#### PROBLEM REQUIREMENTS
Repeat verbatim each line from the line with "Image resolution: width=910" to the end of the entries. Pictures do not belong in the copy.

Screenshot grounding data:
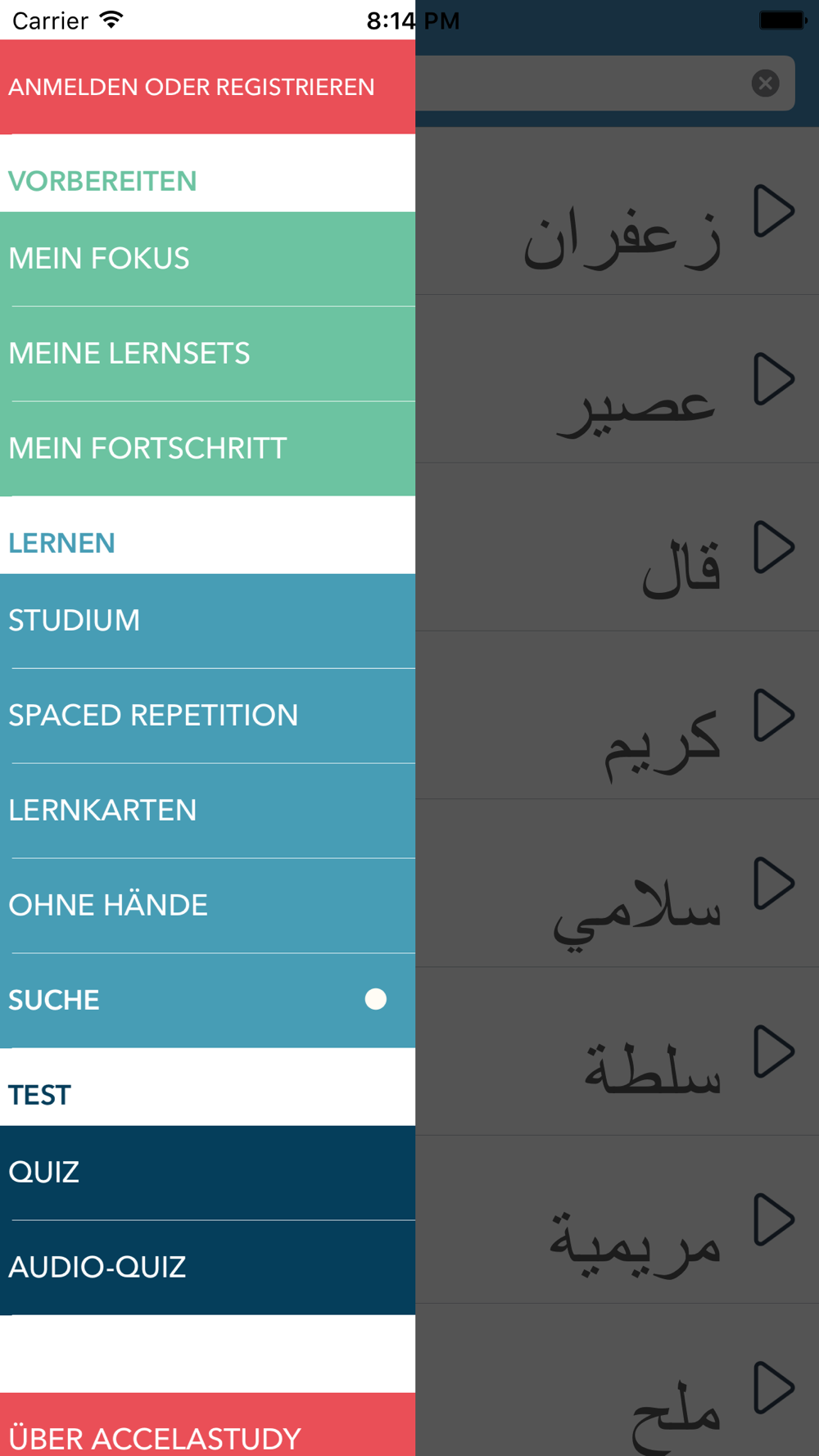Play audio for the word مريمية
This screenshot has height=1456, width=819.
point(774,1220)
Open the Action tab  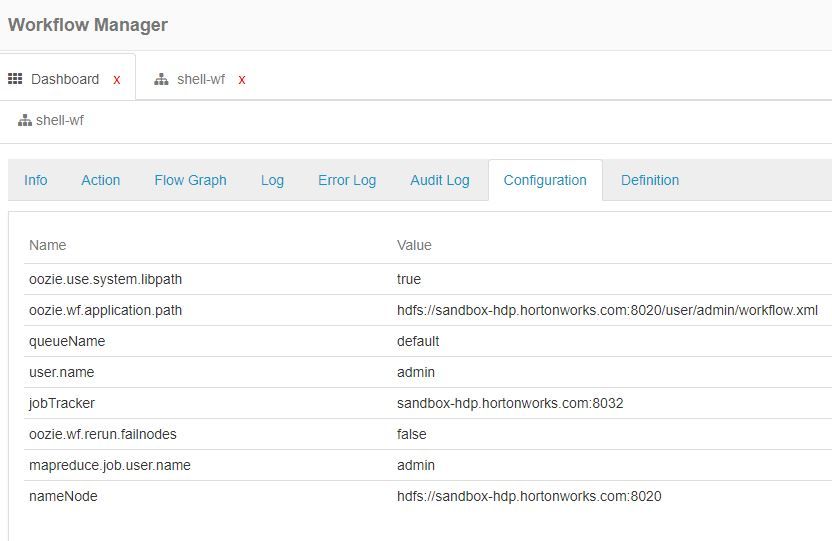[101, 180]
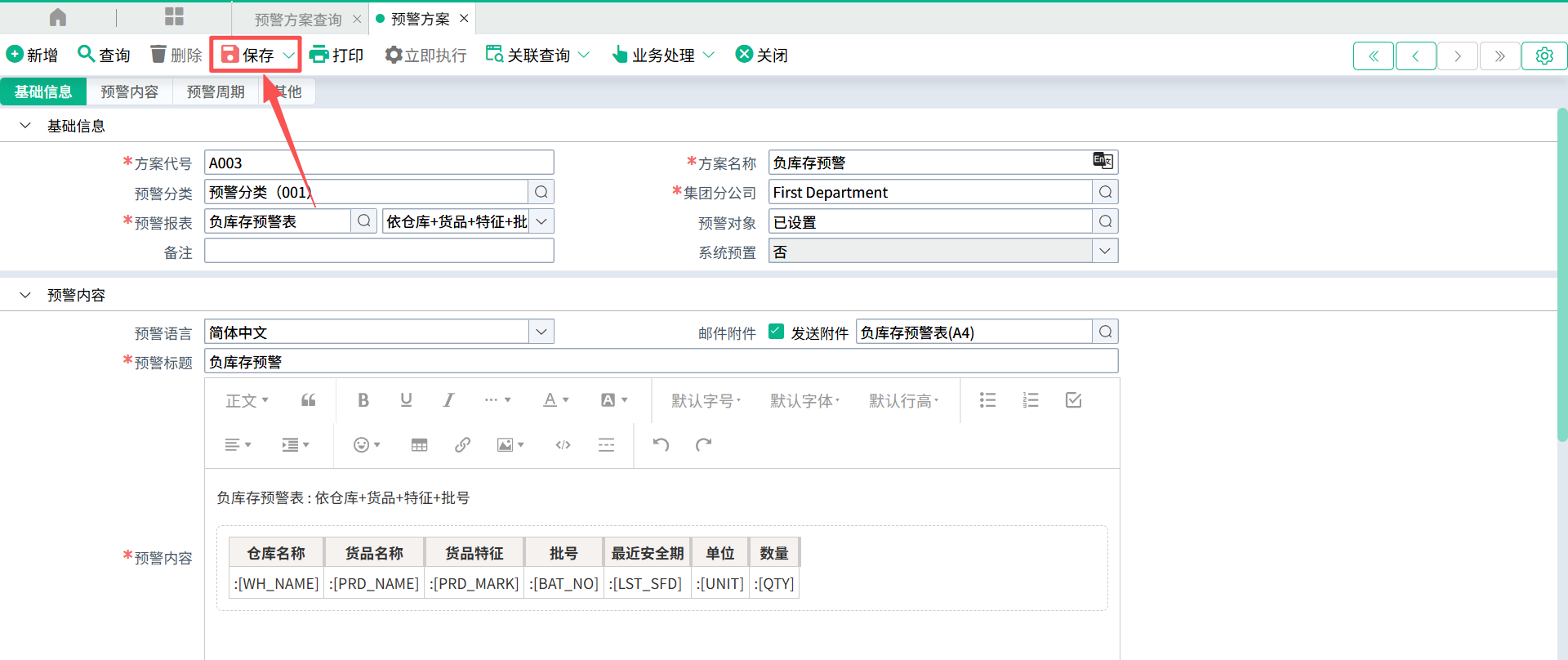Click the bold formatting icon
The width and height of the screenshot is (1568, 660).
pos(363,400)
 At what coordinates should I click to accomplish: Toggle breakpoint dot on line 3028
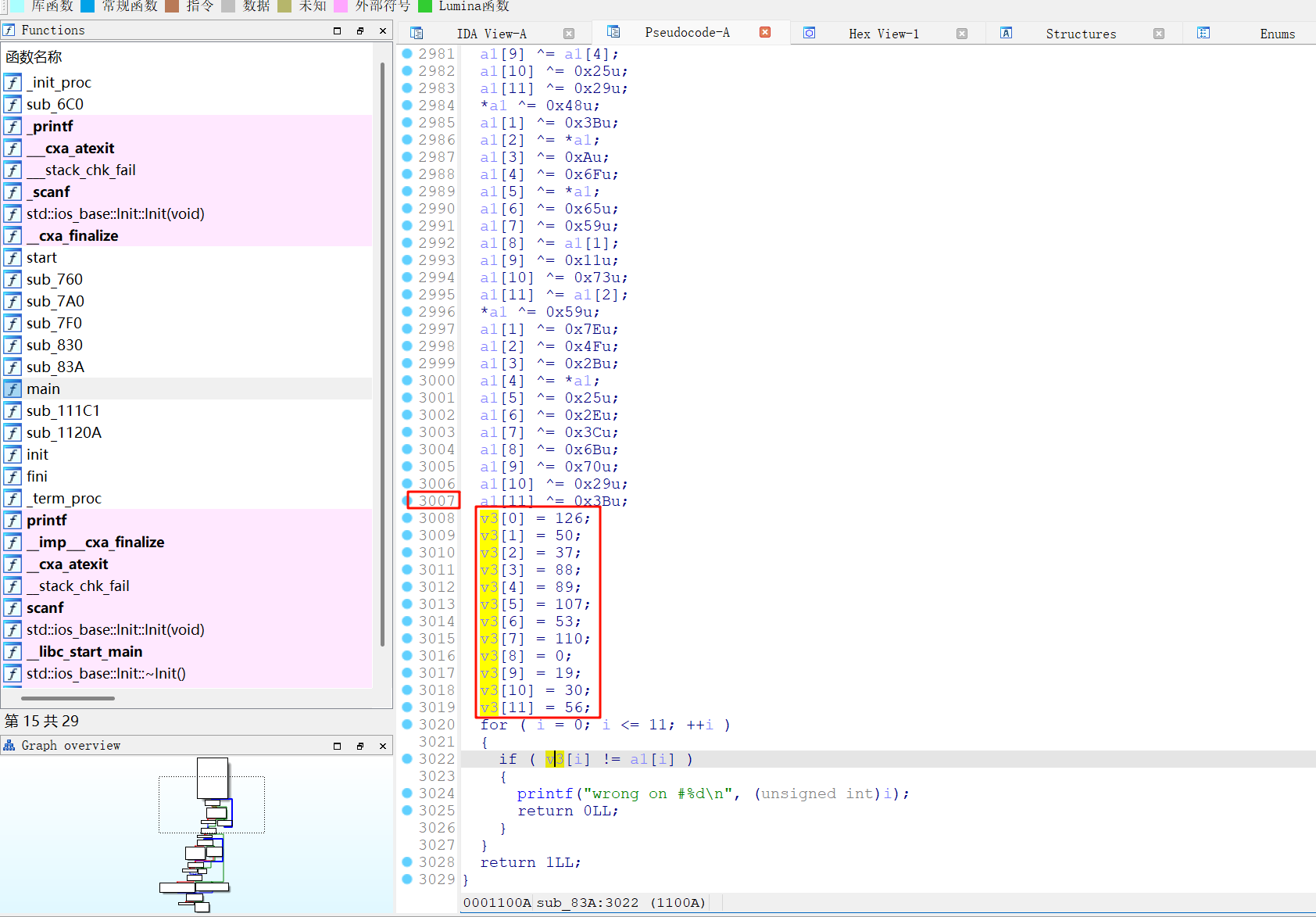pyautogui.click(x=407, y=862)
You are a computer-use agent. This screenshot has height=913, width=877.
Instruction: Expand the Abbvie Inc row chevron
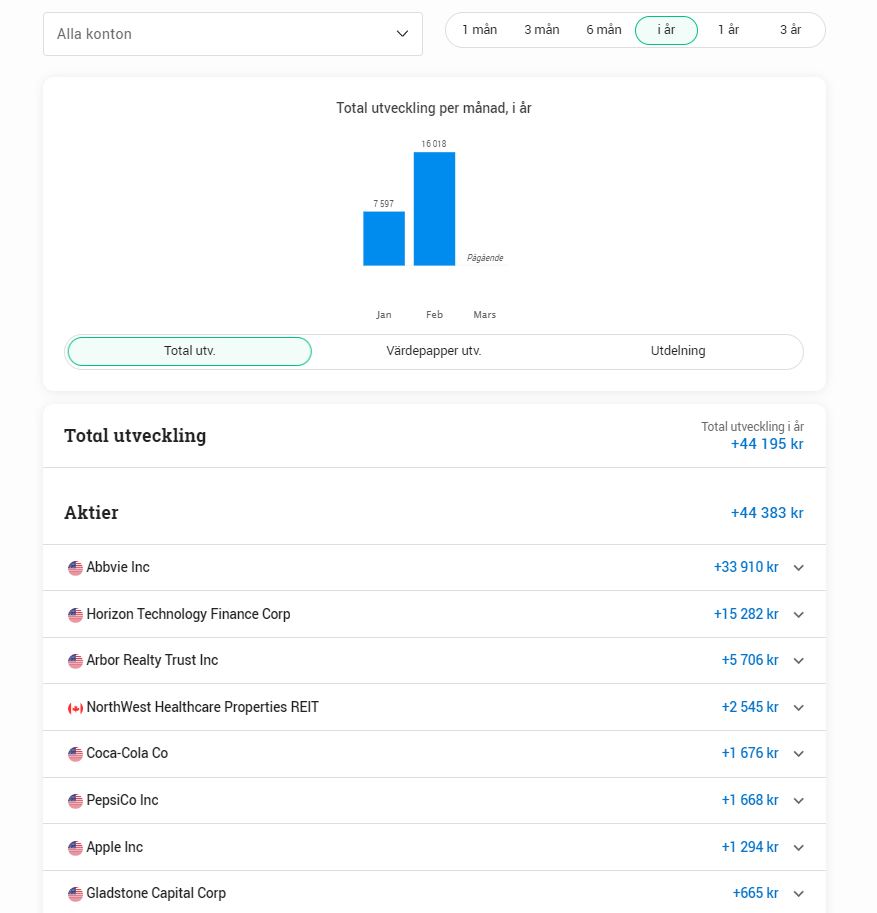[x=798, y=568]
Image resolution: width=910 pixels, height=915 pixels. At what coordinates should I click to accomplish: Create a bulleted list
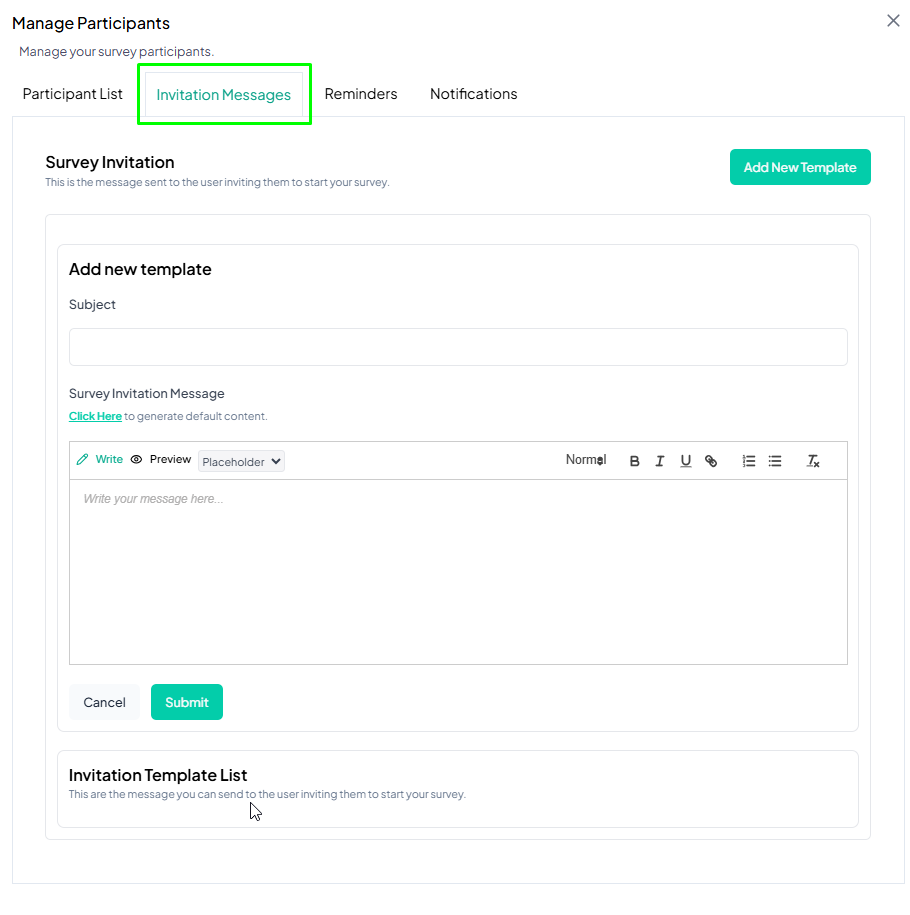(775, 461)
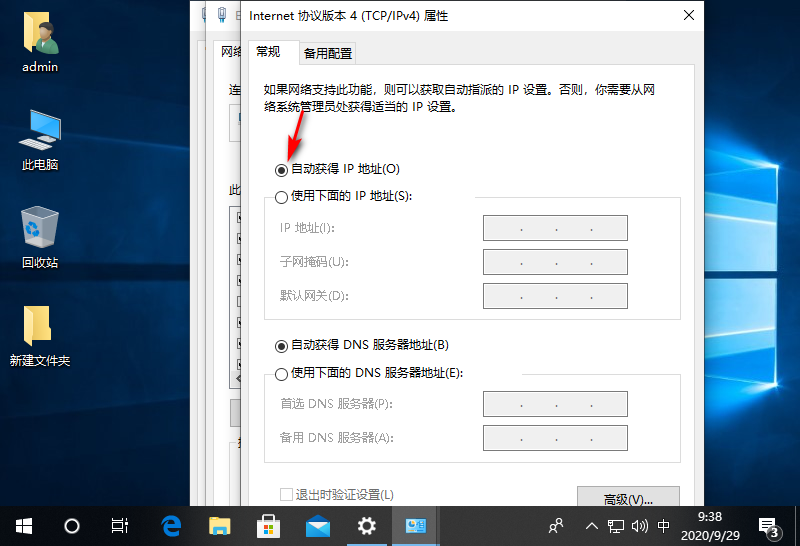Select 自动获得 IP 地址 radio button

pos(282,170)
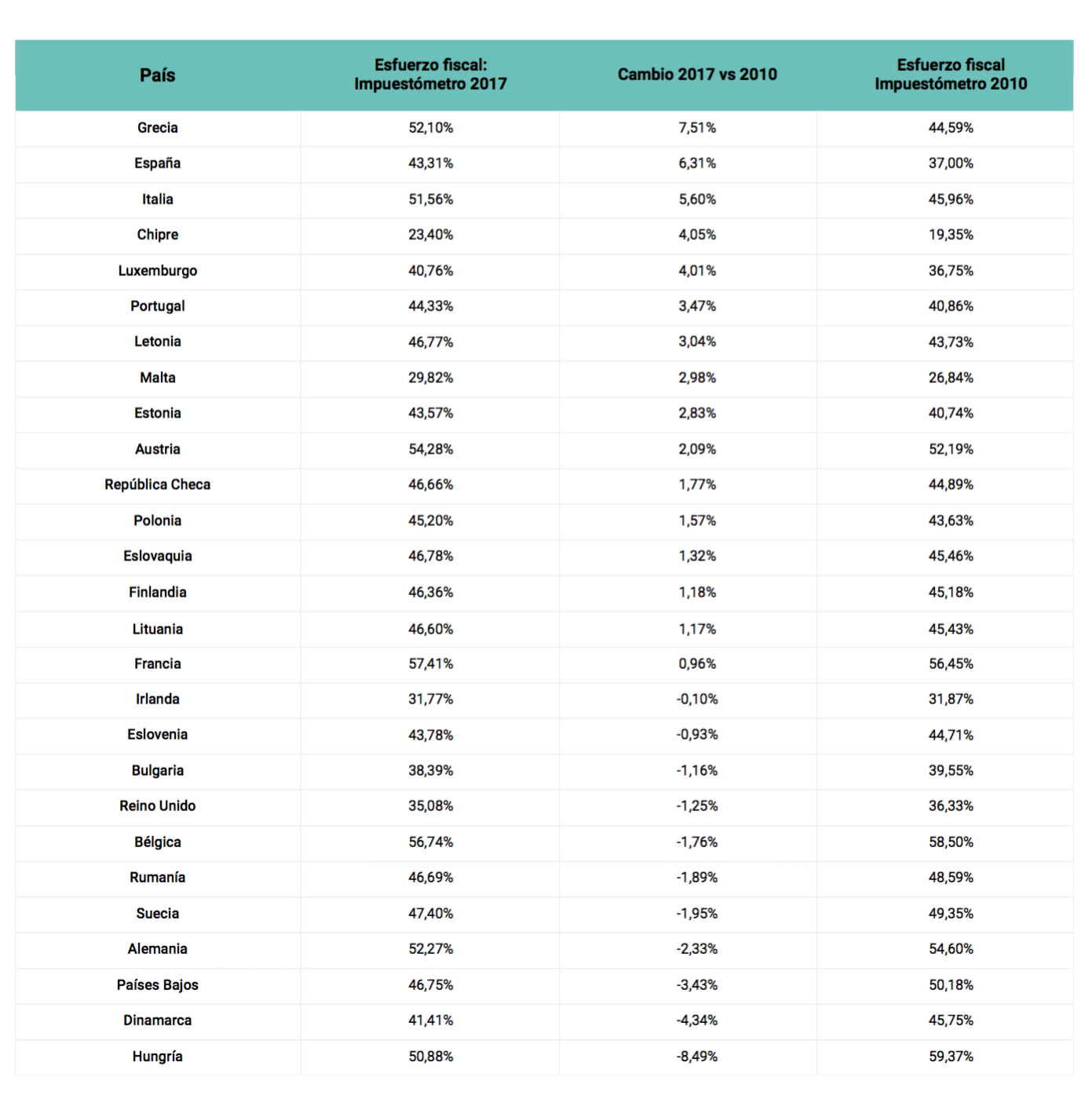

#### EXERCISE RESULT
Image resolution: width=910 pixels, height=915 pixels. At what coordinates should I click to accomplish: Create a bulleted list
(775, 461)
Select 自动获得 IP 地址 radio button

pos(282,170)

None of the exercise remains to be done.